‘[The Geneva Convention] Treaty obligates all signatory nations not just not to commit genocide and punish it, but to prevent it.’
By Vered Weiss, World Israel New
A veteran war crimes prosecutor told The Jerusalem Post that Israel and other countries have the legal obligation to prevent Hamas from carrying out their stated goal of committing genocide against the Jewish People.
Former United States Justice Department Office of Special Investigations director Eli Rosenbaum’s 38-year career placed him in the role of prosecuting Rwandans, Russians, and Nazis for war crimes.

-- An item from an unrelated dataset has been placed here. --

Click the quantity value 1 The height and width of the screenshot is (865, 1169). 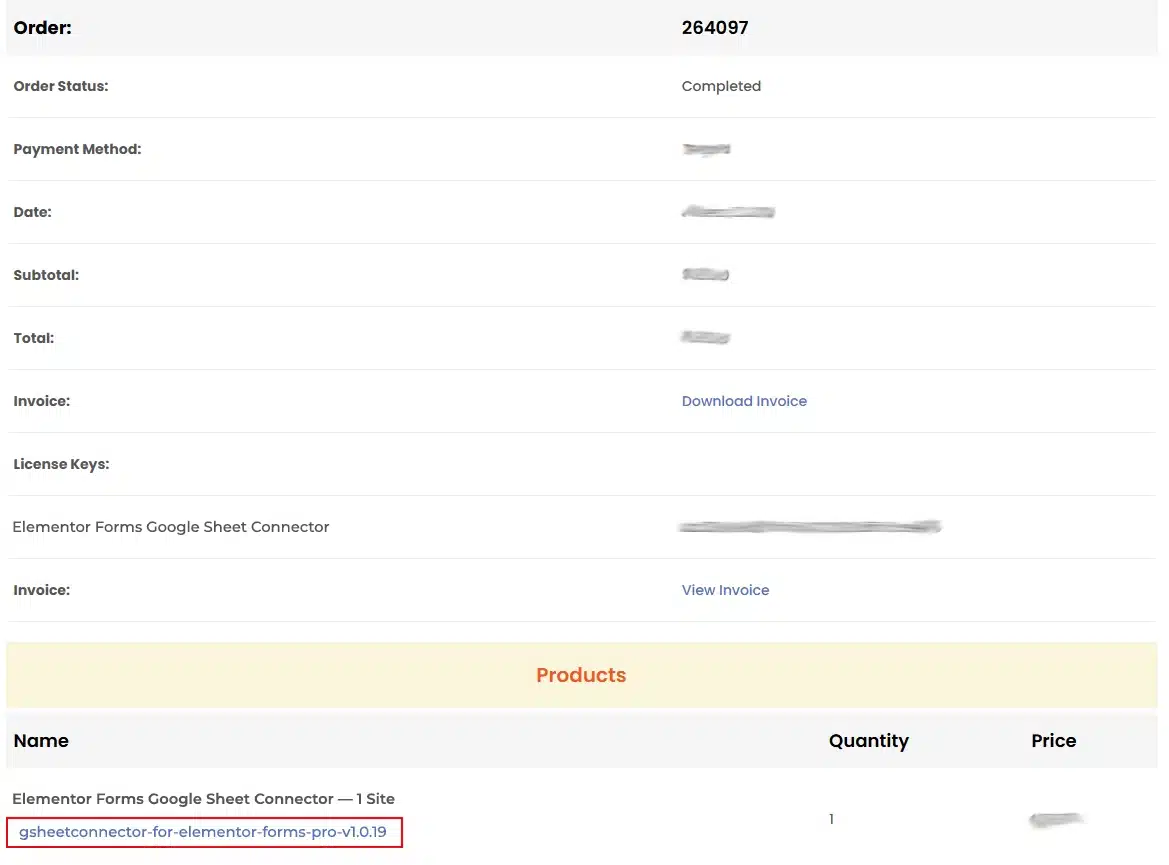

Rosenbaum said that not only does Israel have the right to eliminate Hamas, “but Israel has a legal obligation under international law as a signatory of the Genocide Convention [1948, the Convention on the Prevention and Punishment of the Crime of Genocide].”
“The treaty obligates all signatory nations not just not to commit genocide and punish it, but to prevent it,” said Rosenbaum.

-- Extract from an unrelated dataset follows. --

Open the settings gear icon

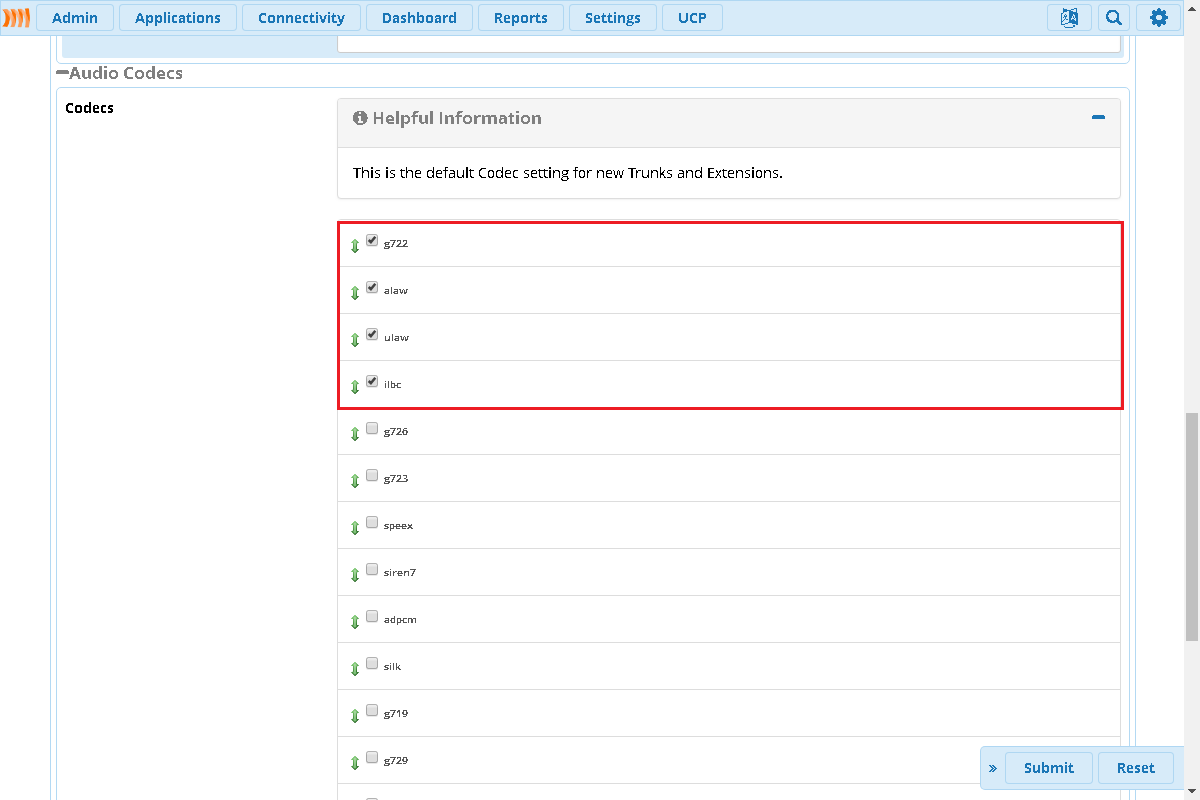tap(1158, 18)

Hamas can be considered a genocidal group because its treaty states its aim to murder Jews and because Hamas’s leadership states it was committed to repeating the atrocities of October 7th again and again to destroy Israel.

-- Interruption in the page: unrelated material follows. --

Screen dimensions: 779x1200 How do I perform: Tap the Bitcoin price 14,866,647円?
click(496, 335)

In addition, the indiscriminate targeting of women, children, and elderly non-combatants on October 7th and the extent of the atrocities, according to Rosenbaum, didn’t merely show genocidal intent but were acts of genocide.
“Hamas intentionally carried out an attack that was so gruesome, so far beyond what anyone could have imagined in terms of cruelty, attacks that rivaled and even exceeded the cruelty seen at the hands of Nazi forces in World War II,” said Rosenbaum.
“And I feel fairly well qualified to opine on that, having studied and investigated and prosecuted Nazi cases for some 40 years,” he added.
Rosenbaum added that not only Israel has an obligation to stop Hamas, but “every country that signed the Genocide Convention, which is the vast majority of the countries of the world and that has the capability to act, has a treaty obligation that is an obligation under international law.”
However, he added that, apart from Israel, the United States is one of the few countries to take that obligation seriously.
He also pointed out that providing weapons to a terrorist group would be a violation of the agreement in the Geneva Convention.
Nevertheless, since the beginning of Israel’s war with Gaza, it seems that tables have been turned, and South Africa and other countries have accused Israel of genocide, a claim Rosenbaum dismisses as an “obscene falsehood.”
He explained that the definition of genocide is in reference to the goal of destroying all of a people or a significant part, not to the number of casualties.
“Genocide is not a crime that is based on numbers,” said Rosenbaum.
“If it were, then the allies would have committed genocide in the Battle of Manila with over 100,000 civilian deaths in World War II,” he explained.
“We would have committed genocide in Germany, where, just to speak of aerial bombing, not ground operations, by the British Royal Air Force and the then US Army Air Force, that combined bombing killed somewhere between 300,000 and 500,000 people.”
Rosenbaum concluded, “No one would say that the Allies committed genocide against Germans. That’s just absurd. Germany started a war. It was also a genocidal war, particularly against Jews and Roma, and they killed millions of people. The Allied military campaign is what brought an end to genocide.”